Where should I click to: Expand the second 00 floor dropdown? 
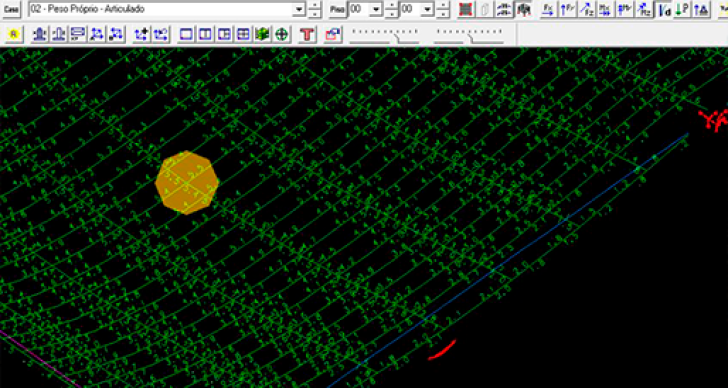tap(428, 9)
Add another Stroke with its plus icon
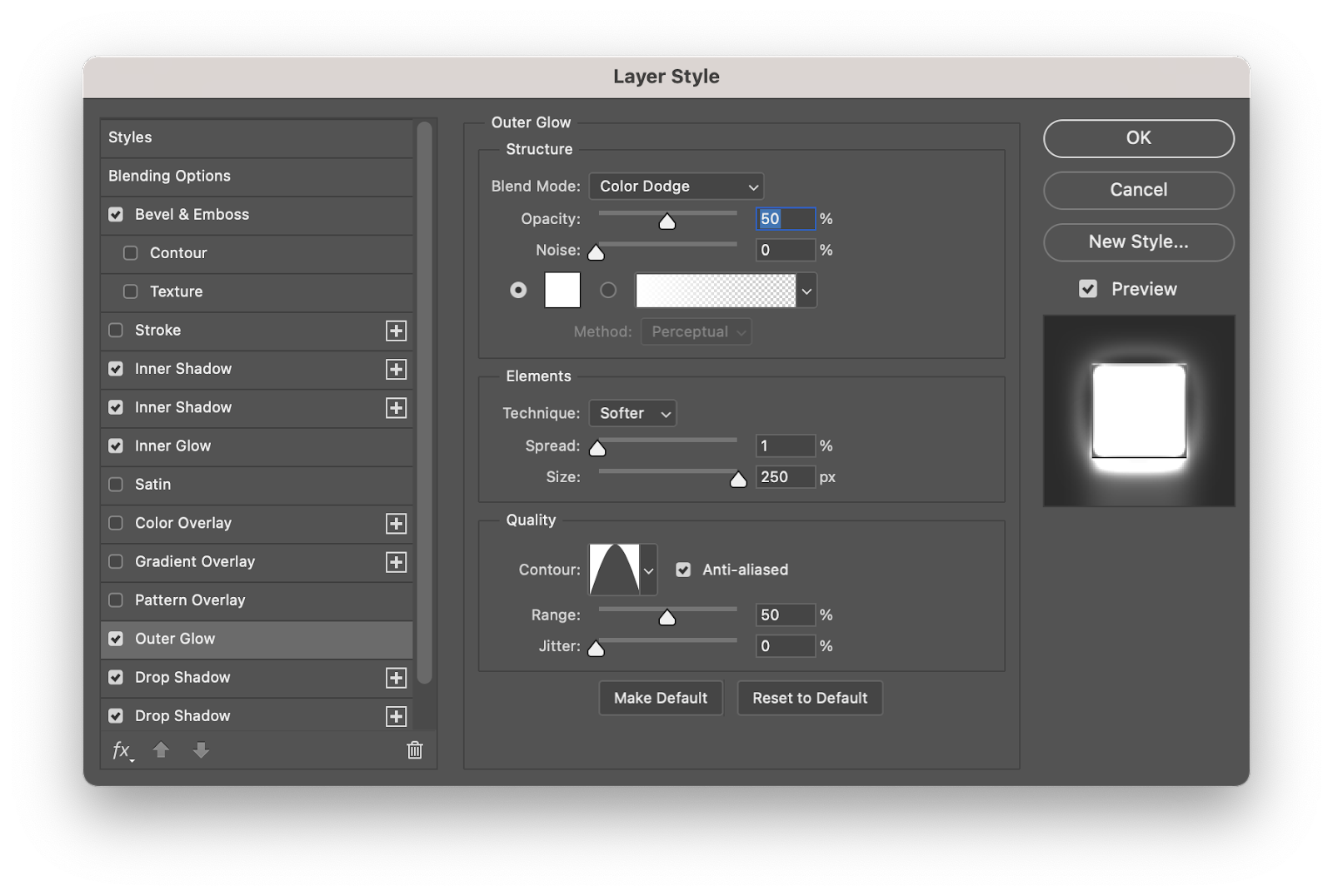This screenshot has width=1333, height=896. (397, 331)
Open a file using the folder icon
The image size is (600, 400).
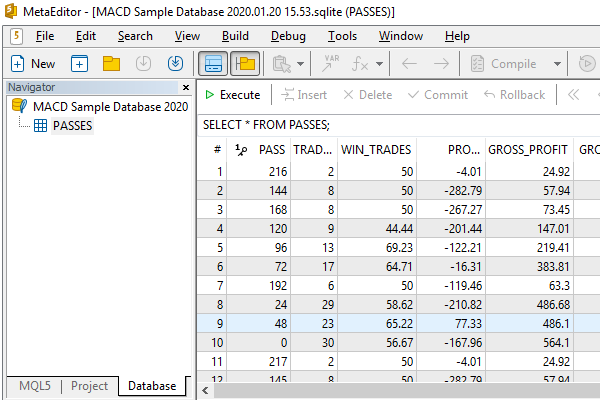(111, 64)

> _Problem to solve_: In the answer, the entries must appear exactly as above, without the images.

> _Output for this task_:
Where should I click to: Expand the second 00 floor dropdown? 
tap(428, 9)
Add another Stroke with its plus icon
This screenshot has width=1333, height=896. (397, 331)
Open a file using the folder icon
The image size is (600, 400).
(111, 64)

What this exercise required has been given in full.